SET TASK A:
Answer these questions from the article on the Schroders fund conversion, one answer per line, marked the same way:
(i) On what date will the Managed Balanced fund be converted?
(ii) On what date were the Mifid II proposals due to come into force?
(iii) What return has the Schroders fund delivered over five years?

Begin PAGE

Schroders is to convert its £1.1bn Managed Balanced fund into a Ucits product, in the first sign that Mifid II may be having an impact on mixed asset portfolio structures.

Johanna Kyrklund’s fund will be converted from its current structure as a non-Ucits retail scheme (Nurs) on December 1, Schroders said in a letter to unitholders.

The vast majority of the UK’s multi-manager and multi-asset funds are currently structured as Nurs because of the greater investment powers offered by the schemes.

However, Schroders’ head of UK intermediary Robin Stoakley said in the letter that the conversion would result in no changes to Managed Balanced’s investment objective or policy, adding: “The way it is managed will not change.”

The fund house did not link the change to the introduction of Europe’s Mifid II proposals, due to come into force on January 3, 2017. But other asset managers have expressed concern over plans to label Nurs products as “complex”, meaning they would only able to be sold to execution-only investors who have completed appropriateness tests.

Last month the Investment Association said it was seeking to work with the FCA to mitigate the work involved in such tests.

The trade body said: “[If the proposals go ahead], the association will seek to discuss with the FCA how it can design an appropriateness regime that is aligned to the actual consumer risk involved”.

Over five years the Schroders fund has delivered a 32.4 per cent return, compared to 31 per cent from the Investment Association Mixed Investment 40% - 85% Shares sector, according to FE Analytics.

Over three years the portfolio has returned 21.4 per cent, the same amount achieved by its peer group.

End PAGE

SET TASK B:
Rewrite everything from the first entry down to the line containing "pyautogui.click(x=213, y=17)", replacing "screenshot" with "screen capture" and leaving the rest unchanged.

Begin EXTRACTED ENTRIES

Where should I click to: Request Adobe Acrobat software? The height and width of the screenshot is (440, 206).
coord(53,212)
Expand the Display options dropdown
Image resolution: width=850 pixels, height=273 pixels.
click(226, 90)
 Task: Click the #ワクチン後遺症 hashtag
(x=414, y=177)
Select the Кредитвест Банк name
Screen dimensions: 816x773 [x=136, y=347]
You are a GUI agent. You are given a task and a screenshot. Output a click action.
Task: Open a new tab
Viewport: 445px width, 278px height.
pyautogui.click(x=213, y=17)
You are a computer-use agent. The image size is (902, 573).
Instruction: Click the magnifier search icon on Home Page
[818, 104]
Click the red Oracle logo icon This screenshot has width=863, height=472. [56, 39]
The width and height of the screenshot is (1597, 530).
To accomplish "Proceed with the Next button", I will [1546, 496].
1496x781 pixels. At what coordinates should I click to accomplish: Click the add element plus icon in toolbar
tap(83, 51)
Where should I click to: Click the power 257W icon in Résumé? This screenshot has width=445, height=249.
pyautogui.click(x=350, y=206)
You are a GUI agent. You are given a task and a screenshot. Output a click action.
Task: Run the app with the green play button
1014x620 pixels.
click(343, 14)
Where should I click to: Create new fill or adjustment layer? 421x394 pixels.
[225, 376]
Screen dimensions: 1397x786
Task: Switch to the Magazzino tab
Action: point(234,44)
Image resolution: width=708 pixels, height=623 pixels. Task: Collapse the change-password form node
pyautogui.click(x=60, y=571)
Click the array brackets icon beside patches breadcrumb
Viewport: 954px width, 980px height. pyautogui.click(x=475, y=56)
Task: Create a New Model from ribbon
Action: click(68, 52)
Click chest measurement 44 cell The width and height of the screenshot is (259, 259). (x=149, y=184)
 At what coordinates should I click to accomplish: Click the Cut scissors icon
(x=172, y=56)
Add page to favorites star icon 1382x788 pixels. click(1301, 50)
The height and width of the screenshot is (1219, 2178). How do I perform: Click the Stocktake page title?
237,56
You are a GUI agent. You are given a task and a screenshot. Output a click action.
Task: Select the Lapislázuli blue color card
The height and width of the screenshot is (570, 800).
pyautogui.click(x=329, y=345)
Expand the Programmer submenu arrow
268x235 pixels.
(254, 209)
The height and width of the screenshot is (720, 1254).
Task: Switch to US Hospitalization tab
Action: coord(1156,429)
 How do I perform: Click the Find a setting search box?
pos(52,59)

End EXTRACTED ENTRIES

TASK SOLUTION A:
(i) December 1
(ii) January 3, 2017
(iii) 32.4 per cent

TASK SOLUTION B:
Where should I click to: Request Adobe Acrobat software? The height and width of the screen capture is (440, 206).
coord(53,212)
Expand the Display options dropdown
Image resolution: width=850 pixels, height=273 pixels.
click(226, 90)
 Task: Click the #ワクチン後遺症 hashtag
(x=414, y=177)
Select the Кредитвест Банк name
Screen dimensions: 816x773 [x=136, y=347]
You are a GUI agent. You are given a task and a screen capture. Output a click action.
Task: Open a new tab
Viewport: 445px width, 278px height.
pyautogui.click(x=213, y=17)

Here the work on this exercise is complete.